Activity »
Needed from the data below: every line from the one with "перевод (454, 1896)" up to and including the one with "关于我们 (215, 2412)", repeated exactly and with nothing else.

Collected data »
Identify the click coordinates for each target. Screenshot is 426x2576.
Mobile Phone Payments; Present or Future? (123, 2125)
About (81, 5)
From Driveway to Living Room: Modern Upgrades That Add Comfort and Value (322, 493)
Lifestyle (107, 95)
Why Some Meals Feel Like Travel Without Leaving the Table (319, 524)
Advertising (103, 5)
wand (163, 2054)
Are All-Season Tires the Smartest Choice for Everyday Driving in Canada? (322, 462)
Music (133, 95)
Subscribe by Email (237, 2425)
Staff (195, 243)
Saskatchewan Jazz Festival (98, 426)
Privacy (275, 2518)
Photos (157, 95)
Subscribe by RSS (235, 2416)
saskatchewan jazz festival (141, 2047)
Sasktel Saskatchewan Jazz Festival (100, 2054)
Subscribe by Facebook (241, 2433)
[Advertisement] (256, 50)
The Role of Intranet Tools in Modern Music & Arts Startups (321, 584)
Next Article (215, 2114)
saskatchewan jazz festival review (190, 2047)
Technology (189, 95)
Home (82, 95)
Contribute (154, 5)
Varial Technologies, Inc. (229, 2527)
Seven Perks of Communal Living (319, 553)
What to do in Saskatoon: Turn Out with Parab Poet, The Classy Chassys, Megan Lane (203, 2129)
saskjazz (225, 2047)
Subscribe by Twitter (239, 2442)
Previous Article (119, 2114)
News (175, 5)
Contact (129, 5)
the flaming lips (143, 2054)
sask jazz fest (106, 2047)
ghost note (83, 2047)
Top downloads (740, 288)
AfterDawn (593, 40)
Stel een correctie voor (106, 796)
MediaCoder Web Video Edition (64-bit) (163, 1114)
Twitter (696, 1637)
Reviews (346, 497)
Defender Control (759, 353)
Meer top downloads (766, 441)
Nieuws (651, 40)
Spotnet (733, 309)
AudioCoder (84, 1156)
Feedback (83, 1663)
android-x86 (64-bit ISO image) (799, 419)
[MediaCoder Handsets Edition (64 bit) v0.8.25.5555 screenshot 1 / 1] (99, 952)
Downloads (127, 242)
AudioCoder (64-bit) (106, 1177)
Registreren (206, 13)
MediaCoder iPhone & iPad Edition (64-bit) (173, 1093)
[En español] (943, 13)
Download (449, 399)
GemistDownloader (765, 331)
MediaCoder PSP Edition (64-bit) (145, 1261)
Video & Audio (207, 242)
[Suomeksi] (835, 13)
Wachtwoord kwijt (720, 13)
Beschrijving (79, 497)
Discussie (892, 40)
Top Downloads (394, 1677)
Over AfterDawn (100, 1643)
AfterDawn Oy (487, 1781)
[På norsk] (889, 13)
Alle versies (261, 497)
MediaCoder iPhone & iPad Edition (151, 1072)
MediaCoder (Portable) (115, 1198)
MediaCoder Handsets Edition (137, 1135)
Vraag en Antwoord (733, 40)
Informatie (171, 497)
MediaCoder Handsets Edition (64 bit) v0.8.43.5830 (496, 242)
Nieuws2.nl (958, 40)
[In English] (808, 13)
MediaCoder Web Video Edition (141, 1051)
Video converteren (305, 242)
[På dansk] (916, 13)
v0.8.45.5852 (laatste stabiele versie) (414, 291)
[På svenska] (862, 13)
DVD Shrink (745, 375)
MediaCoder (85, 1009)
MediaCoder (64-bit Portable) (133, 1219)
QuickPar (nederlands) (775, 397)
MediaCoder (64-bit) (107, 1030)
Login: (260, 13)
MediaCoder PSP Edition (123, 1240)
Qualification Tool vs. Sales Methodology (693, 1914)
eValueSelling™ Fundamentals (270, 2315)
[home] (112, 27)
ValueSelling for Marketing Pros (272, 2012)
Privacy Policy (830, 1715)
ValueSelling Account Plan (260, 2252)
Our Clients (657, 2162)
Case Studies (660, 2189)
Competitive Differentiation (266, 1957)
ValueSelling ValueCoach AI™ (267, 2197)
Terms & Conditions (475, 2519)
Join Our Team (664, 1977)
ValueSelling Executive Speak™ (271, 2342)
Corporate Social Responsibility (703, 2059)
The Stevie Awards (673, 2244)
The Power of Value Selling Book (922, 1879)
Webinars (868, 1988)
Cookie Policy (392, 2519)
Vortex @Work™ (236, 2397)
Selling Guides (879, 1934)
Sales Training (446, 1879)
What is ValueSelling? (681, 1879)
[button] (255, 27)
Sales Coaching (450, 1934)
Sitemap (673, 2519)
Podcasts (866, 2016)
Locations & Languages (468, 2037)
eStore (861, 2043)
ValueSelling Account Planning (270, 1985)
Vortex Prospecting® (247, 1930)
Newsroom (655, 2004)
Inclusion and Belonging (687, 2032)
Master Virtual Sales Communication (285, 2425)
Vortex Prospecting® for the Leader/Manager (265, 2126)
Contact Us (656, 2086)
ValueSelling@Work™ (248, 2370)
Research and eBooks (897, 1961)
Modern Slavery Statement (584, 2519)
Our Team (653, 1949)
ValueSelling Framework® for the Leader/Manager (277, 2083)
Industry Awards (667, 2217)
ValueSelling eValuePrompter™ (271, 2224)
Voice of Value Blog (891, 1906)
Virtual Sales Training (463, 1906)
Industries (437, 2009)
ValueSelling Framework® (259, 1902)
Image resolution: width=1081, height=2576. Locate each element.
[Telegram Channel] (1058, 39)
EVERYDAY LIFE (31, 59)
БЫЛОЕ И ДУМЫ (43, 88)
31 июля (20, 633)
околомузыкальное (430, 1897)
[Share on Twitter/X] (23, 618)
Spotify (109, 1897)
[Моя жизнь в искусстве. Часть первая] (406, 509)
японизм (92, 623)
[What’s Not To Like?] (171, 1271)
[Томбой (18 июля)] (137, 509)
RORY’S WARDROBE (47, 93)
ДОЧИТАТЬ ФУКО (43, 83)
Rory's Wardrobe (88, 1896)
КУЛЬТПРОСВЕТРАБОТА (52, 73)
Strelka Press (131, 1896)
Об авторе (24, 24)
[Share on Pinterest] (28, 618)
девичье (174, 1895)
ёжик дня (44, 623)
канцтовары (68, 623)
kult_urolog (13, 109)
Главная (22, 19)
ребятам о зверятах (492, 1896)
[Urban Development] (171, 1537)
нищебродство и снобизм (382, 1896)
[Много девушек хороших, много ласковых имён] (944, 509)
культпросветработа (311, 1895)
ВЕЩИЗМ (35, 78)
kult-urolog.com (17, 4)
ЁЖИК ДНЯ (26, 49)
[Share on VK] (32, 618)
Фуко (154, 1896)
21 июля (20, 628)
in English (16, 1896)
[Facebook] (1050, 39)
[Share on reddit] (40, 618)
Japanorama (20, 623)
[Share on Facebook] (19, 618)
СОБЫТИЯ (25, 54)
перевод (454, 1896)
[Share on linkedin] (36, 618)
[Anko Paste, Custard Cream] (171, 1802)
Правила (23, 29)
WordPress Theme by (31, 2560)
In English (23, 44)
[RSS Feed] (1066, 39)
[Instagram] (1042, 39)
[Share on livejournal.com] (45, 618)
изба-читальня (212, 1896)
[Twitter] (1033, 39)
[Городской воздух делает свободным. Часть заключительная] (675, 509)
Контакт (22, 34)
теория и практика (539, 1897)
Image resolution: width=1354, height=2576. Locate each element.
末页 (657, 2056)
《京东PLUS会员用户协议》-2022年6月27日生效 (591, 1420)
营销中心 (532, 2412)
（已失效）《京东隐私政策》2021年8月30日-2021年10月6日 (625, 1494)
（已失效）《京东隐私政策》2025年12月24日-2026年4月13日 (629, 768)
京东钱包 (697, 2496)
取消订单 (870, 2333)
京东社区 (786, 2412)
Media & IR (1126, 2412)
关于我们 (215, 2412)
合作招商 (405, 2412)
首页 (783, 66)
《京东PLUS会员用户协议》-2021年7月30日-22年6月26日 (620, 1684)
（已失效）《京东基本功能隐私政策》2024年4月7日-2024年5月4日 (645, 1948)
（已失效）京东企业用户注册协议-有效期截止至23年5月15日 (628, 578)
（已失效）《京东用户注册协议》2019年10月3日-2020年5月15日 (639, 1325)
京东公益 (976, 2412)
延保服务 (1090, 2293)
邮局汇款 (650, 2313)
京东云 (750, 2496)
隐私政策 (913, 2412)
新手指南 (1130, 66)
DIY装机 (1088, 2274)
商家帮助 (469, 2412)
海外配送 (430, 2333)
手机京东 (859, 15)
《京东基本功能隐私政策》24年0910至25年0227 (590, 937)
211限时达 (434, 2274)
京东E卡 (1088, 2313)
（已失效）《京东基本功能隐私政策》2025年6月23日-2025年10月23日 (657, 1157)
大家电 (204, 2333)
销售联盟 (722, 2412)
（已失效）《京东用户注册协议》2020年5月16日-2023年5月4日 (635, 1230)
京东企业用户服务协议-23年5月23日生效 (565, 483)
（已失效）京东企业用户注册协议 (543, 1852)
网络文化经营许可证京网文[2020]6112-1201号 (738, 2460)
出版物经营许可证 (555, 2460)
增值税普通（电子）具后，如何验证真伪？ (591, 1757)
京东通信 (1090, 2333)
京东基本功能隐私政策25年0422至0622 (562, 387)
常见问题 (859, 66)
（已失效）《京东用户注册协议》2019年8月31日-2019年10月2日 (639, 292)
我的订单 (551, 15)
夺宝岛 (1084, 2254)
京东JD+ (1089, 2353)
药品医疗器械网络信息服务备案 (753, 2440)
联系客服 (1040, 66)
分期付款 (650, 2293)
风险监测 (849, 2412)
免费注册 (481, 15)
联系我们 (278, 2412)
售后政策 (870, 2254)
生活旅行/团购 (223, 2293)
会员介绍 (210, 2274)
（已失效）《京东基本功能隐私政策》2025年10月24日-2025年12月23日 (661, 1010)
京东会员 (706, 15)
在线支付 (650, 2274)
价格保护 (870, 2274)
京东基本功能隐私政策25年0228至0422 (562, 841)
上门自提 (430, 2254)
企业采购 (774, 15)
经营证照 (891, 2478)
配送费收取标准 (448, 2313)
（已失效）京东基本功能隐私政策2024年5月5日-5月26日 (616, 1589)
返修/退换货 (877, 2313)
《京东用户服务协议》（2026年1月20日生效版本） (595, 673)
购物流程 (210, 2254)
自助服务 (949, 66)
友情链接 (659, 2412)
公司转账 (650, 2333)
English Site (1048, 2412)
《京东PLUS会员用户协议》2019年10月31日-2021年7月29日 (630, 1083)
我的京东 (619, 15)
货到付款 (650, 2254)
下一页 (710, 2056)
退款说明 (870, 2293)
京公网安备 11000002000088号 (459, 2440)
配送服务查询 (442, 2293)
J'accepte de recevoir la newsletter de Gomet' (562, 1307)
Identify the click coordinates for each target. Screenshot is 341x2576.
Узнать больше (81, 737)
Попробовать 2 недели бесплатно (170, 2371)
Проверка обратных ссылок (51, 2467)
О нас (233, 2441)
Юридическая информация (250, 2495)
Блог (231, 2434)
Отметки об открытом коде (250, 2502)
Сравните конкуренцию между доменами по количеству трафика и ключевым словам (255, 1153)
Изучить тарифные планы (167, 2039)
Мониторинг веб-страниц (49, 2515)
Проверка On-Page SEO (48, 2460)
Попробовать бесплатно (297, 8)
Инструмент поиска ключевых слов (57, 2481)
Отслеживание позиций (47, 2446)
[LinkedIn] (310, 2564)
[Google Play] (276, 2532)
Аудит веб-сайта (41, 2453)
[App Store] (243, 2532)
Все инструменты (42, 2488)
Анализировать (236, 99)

Solution for this exercise »
перевод (454, 1896)
[Share on linkedin] (36, 618)
[Anko Paste, Custard Cream] (171, 1802)
Правила (23, 29)
WordPress Theme by (31, 2560)
In English (23, 44)
[RSS Feed] (1066, 39)
[Instagram] (1042, 39)
[Share on livejournal.com] (45, 618)
изба-читальня (212, 1896)
[Twitter] (1033, 39)
[Городской воздух делает свободным. Часть заключительная] (675, 509)
Контакт (22, 34)
теория и практика (539, 1897)
Image resolution: width=1354, height=2576. Locate each element.
末页 (657, 2056)
《京东PLUS会员用户协议》-2022年6月27日生效 (591, 1420)
营销中心 (532, 2412)
（已失效）《京东隐私政策》2021年8月30日-2021年10月6日 (625, 1494)
（已失效）《京东隐私政策》2025年12月24日-2026年4月13日 (629, 768)
京东钱包 (697, 2496)
取消订单 (870, 2333)
京东社区 (786, 2412)
Media & IR (1126, 2412)
关于我们 (215, 2412)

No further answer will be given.